Tonight is considered the beginning of the holiest day of the Jewish year. New Years 5784 was nine days ago. Tomorrow dawns as Yom Kippur, the Day of Atonement, the tenth and final day to make amends with people we’ve hurt before the Big Guy upstairs closes the Book of Life, after reviewing our deeds and inscribing our fate for the year. He seals the book at the very last moment of Yom Kippur, a day of fasting and praying, before everybody in temples everywhere rushes home to break the fast.

This Book of Life is a poetic conceit from hundreds of years ago when it was conceivable, in a preliterate age, that an actual Creator of the universe, with a long white beard, sat on a heavenly throne and personally looked over everyone’s deeds (in the manner of Santa, now that I think of it) paging through a gigantic accounting book with a page for every human. Depending on the humility, honesty and goodness of each, the Holy One wrote out the indelible karma of each person for the following year.

Down here in the world of free will and dirty human affairs, even the most disinterested Jew pays at least some attention to Yom Kippur. Sandy Koufax, a completely secular Jew, famously sat out a World Series start that fell on Yom Kippur.
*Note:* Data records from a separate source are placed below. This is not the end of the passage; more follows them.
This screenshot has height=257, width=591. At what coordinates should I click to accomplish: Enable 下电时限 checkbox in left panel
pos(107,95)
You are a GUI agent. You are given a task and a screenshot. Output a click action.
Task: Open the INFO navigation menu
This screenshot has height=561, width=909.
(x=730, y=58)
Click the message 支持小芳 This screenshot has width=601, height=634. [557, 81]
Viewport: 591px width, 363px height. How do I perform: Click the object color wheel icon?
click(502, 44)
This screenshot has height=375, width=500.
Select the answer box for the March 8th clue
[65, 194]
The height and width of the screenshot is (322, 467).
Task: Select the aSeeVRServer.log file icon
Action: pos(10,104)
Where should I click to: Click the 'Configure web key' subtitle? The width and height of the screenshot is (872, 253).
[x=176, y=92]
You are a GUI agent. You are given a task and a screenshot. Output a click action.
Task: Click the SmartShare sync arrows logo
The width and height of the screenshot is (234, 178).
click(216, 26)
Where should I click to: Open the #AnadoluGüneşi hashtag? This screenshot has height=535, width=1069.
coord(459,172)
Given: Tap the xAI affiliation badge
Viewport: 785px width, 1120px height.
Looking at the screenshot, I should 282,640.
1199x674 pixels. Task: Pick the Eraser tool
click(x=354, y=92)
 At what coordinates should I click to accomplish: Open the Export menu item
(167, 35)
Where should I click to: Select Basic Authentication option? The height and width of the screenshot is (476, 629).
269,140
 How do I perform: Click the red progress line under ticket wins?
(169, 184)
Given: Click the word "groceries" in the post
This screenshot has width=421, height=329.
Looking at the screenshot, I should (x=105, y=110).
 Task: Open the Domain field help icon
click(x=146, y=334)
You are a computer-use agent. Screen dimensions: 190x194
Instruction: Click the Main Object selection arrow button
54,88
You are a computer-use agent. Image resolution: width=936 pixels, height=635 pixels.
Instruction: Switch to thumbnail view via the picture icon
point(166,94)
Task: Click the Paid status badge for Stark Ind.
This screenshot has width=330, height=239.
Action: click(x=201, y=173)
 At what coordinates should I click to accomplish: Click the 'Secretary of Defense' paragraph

After Koufax shut the Yankees down the following day, Mickey Mantle asked his teammates if there wasn’t maybe another “Yom Koufax” before the end of the Series.

Personally, I don’t give a rat’s ass for the rituals of my religion but I take its moral values seriously. I take the main theme of Yom Kippur seriously — I try my best to make amends with those I’ve hurt, extend forgiveness to those who ask me for it. I always fast on Yom Kippur, along with millions of Jews, religious and secular, worldwide. My rationale for fasting is that with so many billions hungry every day, many starving to death, I should be ashamed if I can’t go without food for one twenty-four hour period every year.

There is an extra chill to solemn Yom Kippur for me this year. The group of old friends, who always gather to break the fast together, the place we’ve gone every year for thirty years, has made it clear, after we narrowly got a last minute invite last year, that I am fucking dead to all of them and to their children. DEAD. No conversation is possible with a stinking cadaver, which is what I am to them, their friends and their children. Nothing this accursed zombie has to say can be heard, according to the ancient, sacred doctrine of “I know you are, but what am I?”

One among them, a long time good friend of ours, was recently diagnosed with stage four cancer. My gestures of friendship are awkward, I was told, my tears are not welcome at his funeral, unless I heal the damage I’ve somehow done to two people too damaged to acknowledge their own destructiveness, and to the rest of the group, also unforgivably hurt on their behalf. Don’t I understand how excruciatingly painful it is to everyone for me to stubbornly refuse to pretend that none of the destructive behavior they reflexively engage in ever happened?!! Apparently not.

Hopefully the implacable, perfect First Couple’s first born is out of the psychiatric ward and doing much better now. Hopefully my old friend with the terrifying prognosis will get some blessed medical news. Hopefully the good thoughts of a dead man will be taken to heart by an imaginary all-powerful, all-merciful, infinitely just and loving Big Guy as He hunches over the gigantic Book of Life tonight and tomorrow, making His final notations, before He seals everyone’s fate for the year.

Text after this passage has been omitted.